Tot 1 januari 2013 was het Besluit glastuinbouw van kracht. Dit besluit is in de plaats gekomen van het Lozingenbesluit Wvo glastuinbouw en het Besluit en tuinbouwbedrijven met bedekte teelt milieubeheer. Bovendien was dit besluit voor een groot deel gebaseerd op het convenant glastuinbouw dat het bedrijfsleven en de overheid in 1997 hebben gesloten. Het Besluit glastuinbouw is het eerste besluit waarin zowel voorschriften gebaseerd op de Wet milieubeheer als op de Waterwet zijn opgenomen. Per 1 januari 2013 maakt het Besluit glastuinbouw onderdeel uit van het Activiteitenbesluit Milieubeheer. Nieuw daarbij is dat voor de glastuinbouw is overgestapt van een aanpak gebaseerd op gebruiksnormen naar een aanpak op basis van emissies.

Zuiveringsverplichting glastuinbouw in Activiteitenbesluit

Als gevolg van aanhoudende problemen met hoge gehalten aan gewasbeschermingsmiddelen in glastuinbouwgebieden, is in 2013 zuiveringsplicht afgekondigd. Deze maatregel is opgenomen in de Kabinetsnota ‘Gezonde Groei, Duurzame Oogst (2e  Nota duurzame gewasbescherming) en is wettelijk verankerd in het Activiteitenbesluit Milieubeheer. Per 1 januari 2018 is het verplicht drainwater, drainagewater of het spoelwater van filters van een waterdoseringsinstallatie, dat gewasbeschermingsmiddelen bevat, voorafgaand aan het lozen te leiden door een zuiveringsvoorziening die ten minste 95% van de werkzame stoffen die bestaan uit organische verbindingen verwijdert. Voor collectieve zuiveringen is het onder voorwaarde mogelijk om uitstel te krijgen tot 1-1-2021.

De afspraken rond de zuiveringsplicht zijn vastgelegd en nader uitgewerkt in het ‘Hoofdlijnenakkoord zuivering glastuinbouw’. Dit hoofdlijnakkoord is vastgesteld door het bestuurlijk Platform Duurzame Glastuinbouw (PDG). Aan de verplichting tot zuivering van een lozing die gewasbeschermingsmiddelen bevat kan door een tuinder invulling worden gegeven door

  • het toepassen van een individuele zuiveringsinstallatie op zijn/haar bedrijf,
  • een collectieve zuivering waarin het lozingswater van verschillende bedrijven gezamenlijk wordt behandeld
  • het te lozen water te zuiveren met een mobiele zuiveringsinstallatie.

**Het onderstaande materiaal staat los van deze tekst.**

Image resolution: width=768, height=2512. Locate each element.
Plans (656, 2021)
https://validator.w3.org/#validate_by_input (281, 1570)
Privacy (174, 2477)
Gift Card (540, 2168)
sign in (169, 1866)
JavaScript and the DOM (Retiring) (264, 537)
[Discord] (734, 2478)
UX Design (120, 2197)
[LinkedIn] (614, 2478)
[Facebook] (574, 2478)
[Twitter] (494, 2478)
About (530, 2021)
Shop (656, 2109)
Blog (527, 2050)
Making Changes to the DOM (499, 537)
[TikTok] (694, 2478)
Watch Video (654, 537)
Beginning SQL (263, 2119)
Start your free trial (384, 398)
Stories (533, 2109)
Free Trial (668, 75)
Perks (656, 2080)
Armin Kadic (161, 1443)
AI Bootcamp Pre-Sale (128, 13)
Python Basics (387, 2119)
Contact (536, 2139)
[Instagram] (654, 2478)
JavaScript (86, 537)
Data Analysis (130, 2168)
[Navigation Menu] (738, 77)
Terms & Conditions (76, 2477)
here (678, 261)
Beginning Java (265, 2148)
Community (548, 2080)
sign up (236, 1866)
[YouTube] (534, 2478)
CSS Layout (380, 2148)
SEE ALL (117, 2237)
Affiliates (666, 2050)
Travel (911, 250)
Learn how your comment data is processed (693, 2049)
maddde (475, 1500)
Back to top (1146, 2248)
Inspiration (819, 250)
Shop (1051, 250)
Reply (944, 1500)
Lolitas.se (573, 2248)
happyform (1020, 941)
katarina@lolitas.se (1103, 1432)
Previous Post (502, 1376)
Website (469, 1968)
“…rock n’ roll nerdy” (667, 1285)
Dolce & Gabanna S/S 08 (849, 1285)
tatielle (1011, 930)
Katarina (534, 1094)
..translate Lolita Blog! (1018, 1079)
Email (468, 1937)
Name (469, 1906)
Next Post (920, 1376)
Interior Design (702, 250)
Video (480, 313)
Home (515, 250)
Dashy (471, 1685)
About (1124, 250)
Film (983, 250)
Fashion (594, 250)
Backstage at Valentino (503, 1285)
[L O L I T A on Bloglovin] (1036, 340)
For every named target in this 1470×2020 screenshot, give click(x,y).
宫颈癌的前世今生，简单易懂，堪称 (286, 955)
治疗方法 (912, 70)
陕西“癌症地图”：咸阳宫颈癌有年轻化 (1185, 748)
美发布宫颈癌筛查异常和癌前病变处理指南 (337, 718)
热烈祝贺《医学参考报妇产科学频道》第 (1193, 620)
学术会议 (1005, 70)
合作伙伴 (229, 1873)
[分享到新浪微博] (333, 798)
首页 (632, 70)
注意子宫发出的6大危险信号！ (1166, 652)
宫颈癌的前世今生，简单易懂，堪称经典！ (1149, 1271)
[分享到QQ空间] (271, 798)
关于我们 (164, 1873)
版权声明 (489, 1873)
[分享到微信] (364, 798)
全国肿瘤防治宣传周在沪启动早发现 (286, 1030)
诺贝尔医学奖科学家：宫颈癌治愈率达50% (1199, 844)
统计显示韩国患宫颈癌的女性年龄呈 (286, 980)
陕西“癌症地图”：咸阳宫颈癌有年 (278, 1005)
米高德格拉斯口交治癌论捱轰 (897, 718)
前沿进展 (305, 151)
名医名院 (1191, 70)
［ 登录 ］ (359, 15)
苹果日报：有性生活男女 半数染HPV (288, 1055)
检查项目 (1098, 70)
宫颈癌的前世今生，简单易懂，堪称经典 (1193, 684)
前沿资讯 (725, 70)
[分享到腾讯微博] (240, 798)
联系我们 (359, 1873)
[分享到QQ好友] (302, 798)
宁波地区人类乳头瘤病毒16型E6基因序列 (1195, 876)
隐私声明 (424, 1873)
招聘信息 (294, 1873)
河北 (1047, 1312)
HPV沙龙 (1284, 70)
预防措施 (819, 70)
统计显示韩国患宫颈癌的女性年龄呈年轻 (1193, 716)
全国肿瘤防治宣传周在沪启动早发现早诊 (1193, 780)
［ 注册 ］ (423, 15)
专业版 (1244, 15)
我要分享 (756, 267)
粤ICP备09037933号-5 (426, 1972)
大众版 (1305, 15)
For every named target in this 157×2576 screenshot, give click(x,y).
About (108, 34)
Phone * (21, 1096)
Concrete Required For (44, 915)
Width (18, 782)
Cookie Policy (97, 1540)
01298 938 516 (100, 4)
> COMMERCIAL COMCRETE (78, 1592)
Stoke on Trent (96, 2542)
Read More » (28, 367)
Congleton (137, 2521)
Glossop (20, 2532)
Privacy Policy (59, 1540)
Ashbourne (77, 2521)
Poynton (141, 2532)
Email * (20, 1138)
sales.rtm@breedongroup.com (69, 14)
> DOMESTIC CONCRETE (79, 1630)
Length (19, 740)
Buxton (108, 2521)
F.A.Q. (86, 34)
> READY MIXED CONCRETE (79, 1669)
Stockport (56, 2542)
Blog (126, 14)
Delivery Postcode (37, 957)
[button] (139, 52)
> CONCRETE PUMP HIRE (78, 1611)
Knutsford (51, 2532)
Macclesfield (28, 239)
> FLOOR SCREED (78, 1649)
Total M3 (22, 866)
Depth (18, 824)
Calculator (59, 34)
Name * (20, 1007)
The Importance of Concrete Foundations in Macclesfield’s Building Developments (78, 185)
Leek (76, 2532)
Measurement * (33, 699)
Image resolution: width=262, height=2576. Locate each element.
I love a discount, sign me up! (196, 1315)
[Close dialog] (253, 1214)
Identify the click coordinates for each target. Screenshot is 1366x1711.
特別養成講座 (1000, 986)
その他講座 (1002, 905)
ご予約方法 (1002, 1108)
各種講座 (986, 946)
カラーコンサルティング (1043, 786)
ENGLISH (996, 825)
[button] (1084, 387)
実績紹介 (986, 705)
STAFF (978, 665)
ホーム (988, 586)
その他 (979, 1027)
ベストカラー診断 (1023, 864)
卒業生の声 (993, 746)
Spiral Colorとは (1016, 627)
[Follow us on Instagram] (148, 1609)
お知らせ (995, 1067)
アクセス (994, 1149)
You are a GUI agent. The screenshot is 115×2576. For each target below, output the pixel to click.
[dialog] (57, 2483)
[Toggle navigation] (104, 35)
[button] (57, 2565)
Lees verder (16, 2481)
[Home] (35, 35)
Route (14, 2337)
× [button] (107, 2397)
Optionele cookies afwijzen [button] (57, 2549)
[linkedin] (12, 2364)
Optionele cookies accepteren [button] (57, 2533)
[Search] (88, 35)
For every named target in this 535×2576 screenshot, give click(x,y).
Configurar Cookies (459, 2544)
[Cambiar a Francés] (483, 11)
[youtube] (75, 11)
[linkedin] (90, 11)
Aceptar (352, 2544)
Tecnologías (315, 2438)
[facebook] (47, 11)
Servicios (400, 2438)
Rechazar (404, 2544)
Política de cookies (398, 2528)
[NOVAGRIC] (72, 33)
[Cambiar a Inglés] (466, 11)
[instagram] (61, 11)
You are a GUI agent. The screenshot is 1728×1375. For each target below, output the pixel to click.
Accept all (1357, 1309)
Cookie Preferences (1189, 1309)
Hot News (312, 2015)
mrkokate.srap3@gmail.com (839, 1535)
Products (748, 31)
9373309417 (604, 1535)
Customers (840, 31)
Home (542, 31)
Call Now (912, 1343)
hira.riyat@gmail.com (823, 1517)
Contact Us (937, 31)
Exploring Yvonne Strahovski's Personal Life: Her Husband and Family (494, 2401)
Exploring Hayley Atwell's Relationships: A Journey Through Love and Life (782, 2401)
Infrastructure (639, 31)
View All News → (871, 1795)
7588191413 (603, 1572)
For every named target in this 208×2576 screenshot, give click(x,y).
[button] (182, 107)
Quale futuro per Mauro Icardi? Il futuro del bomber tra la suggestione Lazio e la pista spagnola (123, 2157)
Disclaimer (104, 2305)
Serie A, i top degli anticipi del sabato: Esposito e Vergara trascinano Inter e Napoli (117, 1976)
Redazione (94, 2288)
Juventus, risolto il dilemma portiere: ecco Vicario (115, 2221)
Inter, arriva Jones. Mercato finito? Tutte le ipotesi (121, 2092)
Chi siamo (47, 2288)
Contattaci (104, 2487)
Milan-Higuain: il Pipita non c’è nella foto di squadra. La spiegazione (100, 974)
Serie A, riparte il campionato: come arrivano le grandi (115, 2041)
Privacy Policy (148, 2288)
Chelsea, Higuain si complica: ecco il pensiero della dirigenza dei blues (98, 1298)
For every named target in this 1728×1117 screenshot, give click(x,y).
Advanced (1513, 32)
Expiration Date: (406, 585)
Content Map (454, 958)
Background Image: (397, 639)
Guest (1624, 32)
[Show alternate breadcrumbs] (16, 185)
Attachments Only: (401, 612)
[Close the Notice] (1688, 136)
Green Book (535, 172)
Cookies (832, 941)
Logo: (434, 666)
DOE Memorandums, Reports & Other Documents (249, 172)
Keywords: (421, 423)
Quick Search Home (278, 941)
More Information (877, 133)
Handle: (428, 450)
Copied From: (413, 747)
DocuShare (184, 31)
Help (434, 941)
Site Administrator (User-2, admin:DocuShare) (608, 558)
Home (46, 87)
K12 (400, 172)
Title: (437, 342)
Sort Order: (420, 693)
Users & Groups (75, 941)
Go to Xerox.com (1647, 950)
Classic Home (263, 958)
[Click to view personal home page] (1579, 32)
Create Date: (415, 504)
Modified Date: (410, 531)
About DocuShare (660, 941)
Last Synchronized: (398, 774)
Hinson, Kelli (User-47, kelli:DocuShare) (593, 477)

Op www.glastuinbouwwaterproof.nl/zuiveringsplicht/ staan diverse werkwijzen en voorschriften. Hiermee wordt informatie verstrekt aan onder andere tuinders over zaken rond de zuiveringsplicht, zoals:

  • Voorwaarden collectieve zuiveringen,
  • maatwerk voor kassen met veel kwel en inzijging,
  • informatie voor vaststellen nullozing (bij nullozing geldt geen zuiveringplicht),
  • de werkwijze toezicht zuiveringsplicht.

Vaststellen zuiveringsrendement zuiveringsinstallaties

Voor het vaststellen van het zuiveringsrendement van de installaties is een meetprotocol opgesteld. Het uitgevoerde onderzoek wordt beoordeeld door de Beoordelingscommissie Zuiveringsinstallaties Glastuinbouw (BZG). De installatiebranche is hierover met een brief van het Platform Duurzame Glastuinbouw (pdf, 110 kB) geïnformeerd.